Work order.
When you repeat the entries below, keep each word exactly as it is and drop the pictures.

==== Material provided

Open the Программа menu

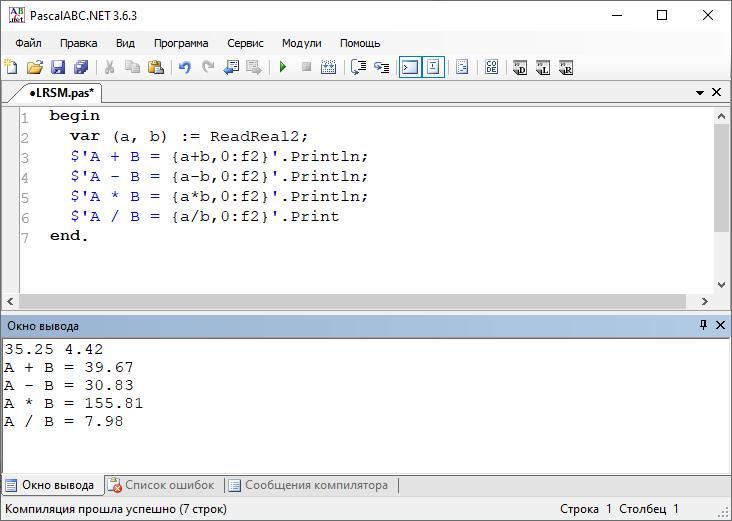(x=181, y=43)
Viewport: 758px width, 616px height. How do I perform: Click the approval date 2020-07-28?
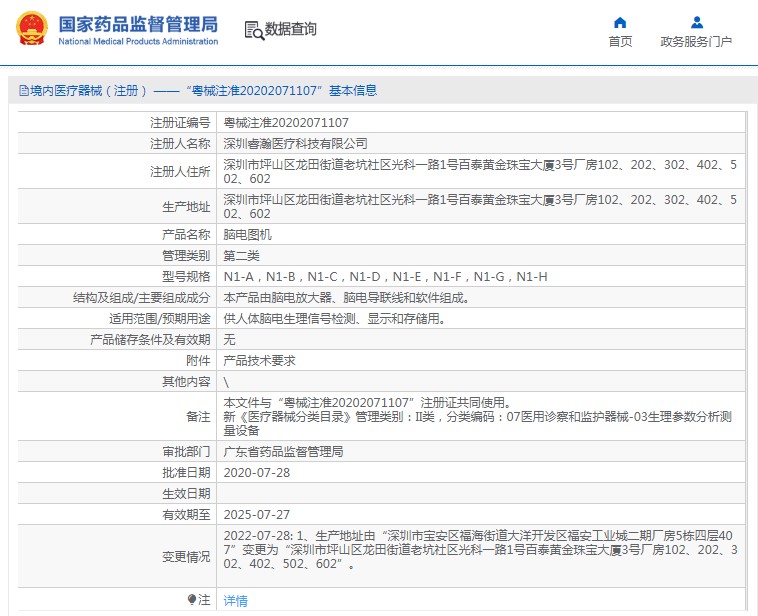(x=256, y=473)
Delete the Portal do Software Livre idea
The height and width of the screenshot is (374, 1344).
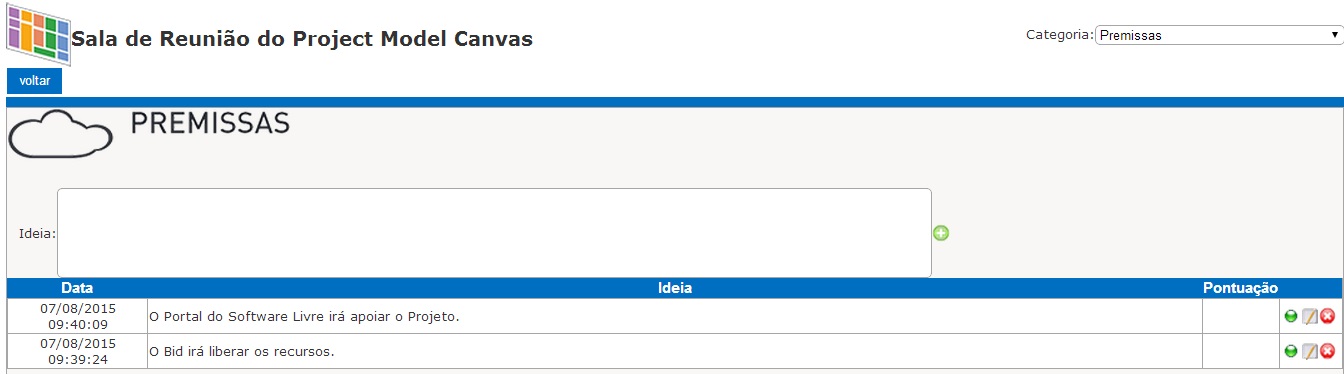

========

Response to this exercise.
Open the Программа menu

(x=181, y=43)
Viewport: 758px width, 616px height. How do I perform: Click the approval date 2020-07-28?
(x=256, y=473)
Delete the Portal do Software Livre idea
The height and width of the screenshot is (374, 1344).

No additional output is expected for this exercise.